▸ **Selected excerpt**:
Thanks, I get your point. I can see the difference in patch [3/4]

>>> symmetry I therefore moved also the dest ring barriers into
>>> ath12k_hal_srng_access_begin() and made the barrier conditional.
> 
> Johan
Johan Hovold June 5, 2025, 10 a.m. UTC | #3
On Thu, Jun 05, 2025 at 04:41:32PM +0800, Baochen Qiang wrote:
> On 6/4/2025 10:45 PM, Johan Hovold wrote:
> > Add the missing memory barrier to make sure that destination ring
> > descriptors are read after the head pointers to avoid using stale data
> > on weakly ordered architectures like aarch64.
> > 
> > The barrier is added to the ath12k_hal_srng_access_begin() helper for
> > symmetry with follow-on fixes for source ring buffer corruption which
> > will add barriers to ath12k_hal_srng_access_end().
> > 
> > Note that this may fix the empty descriptor issue recently worked around
> > by commit 51ad34a47e9f ("wifi: ath12k: Add drop descriptor handling for
> > monitor ring").
> 
> why? I would expect drunk cookies are valid in case of HAL_MON_DEST_INFO0_EMPTY_DESC,
> rather than anything caused by reordering.

Based on a quick look it seemed like this could possibly fall in the
same category as some of the other workarounds I've spotted while
looking into these ordering issues (e.g. f9fff67d2d7c ("wifi: ath11k:
Fix SKB corruption in REO destination ring")).

If you say this one is clearly unrelated, I'll drop the comment.

> > @@ -343,9 +343,6 @@ static int ath12k_ce_completed_recv_next(struct ath12k_ce_pipe *pipe,
> >  		goto err;
> >  	}
> >  
> > -	/* Make sure descriptor is read after the head pointer. */
> > -	dma_rmb();
> > -
> >  	*nbytes = ath12k_hal_ce_dst_status_get_length(desc);
> >  
> >  	*skb = pipe->dest_ring->skb[sw_index];
> > diff --git a/drivers/net/wireless/ath/ath12k/hal.c b/drivers/net/wireless/ath/ath12k/hal.c
> > index 91d5126ca149..9eea13ed5565 100644
> > --- a/drivers/net/wireless/ath/ath12k/hal.c
> > +++ b/drivers/net/wireless/ath/ath12k/hal.c
> > @@ -2126,13 +2126,24 @@ void *ath12k_hal_srng_src_get_next_reaped(struct ath12k_base *ab,
> >  
> >  void ath12k_hal_srng_access_begin(struct ath12k_base *ab, struct hal_srng *srng)

▸ **Source material**:
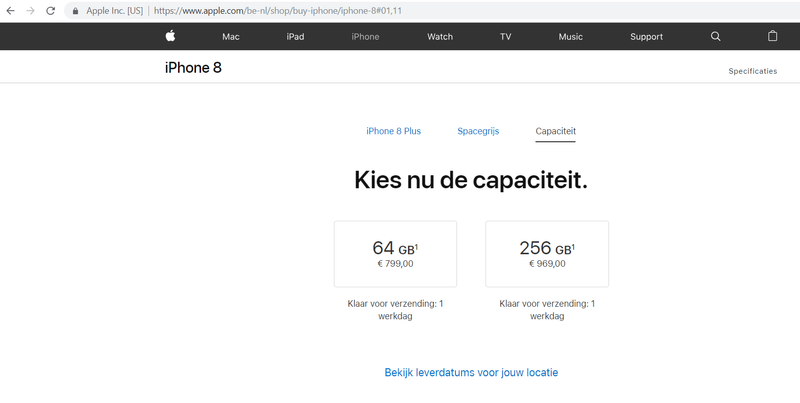Go to iPhone in navigation bar

(365, 37)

▸ **Given problem**:
Continue the ath12k ring-barrier patch discussion from where it stops. The lines play no part in this.

▸ **Output of the exercise**:
> >  {
> > +	u32 hp;
> > +
> >  	lockdep_assert_held(&srng->lock);
> >  
> > -	if (srng->ring_dir == HAL_SRNG_DIR_SRC)
> > +	if (srng->ring_dir == HAL_SRNG_DIR_SRC) {
> >  		srng->u.src_ring.cached_tp =
> >  			*(volatile u32 *)srng->u.src_ring.tp_addr;
> > -	else
> > -		srng->u.dst_ring.cached_hp = READ_ONCE(*srng->u.dst_ring.hp_addr);
> > +	} else {
> > +		hp = READ_ONCE(*srng->u.dst_ring.hp_addr);
> > +
> > +		if (hp != srng->u.dst_ring.cached_hp) {
> 
> This consumes additional CPU cycles in hot path, which is a concern to me.
> 
> Based on that, I prefer the v1 implementation.

The conditional avoids a memory barrier in case the ring is empty, so
for all callers but ath12k_ce_completed_recv_next() it's an improvement
over v1 in that sense.

I could make the barrier unconditional, which will only add one barrier
to ath12k_ce_completed_recv_next() in case the ring is empty compared to
v1. Perhaps that's a good compromise if you worry about the extra
comparison?

I very much want to avoid having both explicit barriers in the caller
and barriers in the hal end() helper. I think it should be either or.
 
> > +			srng->u.dst_ring.cached_hp = hp;
> > +			/* Make sure descriptor is read after the head
> > +			 * pointer.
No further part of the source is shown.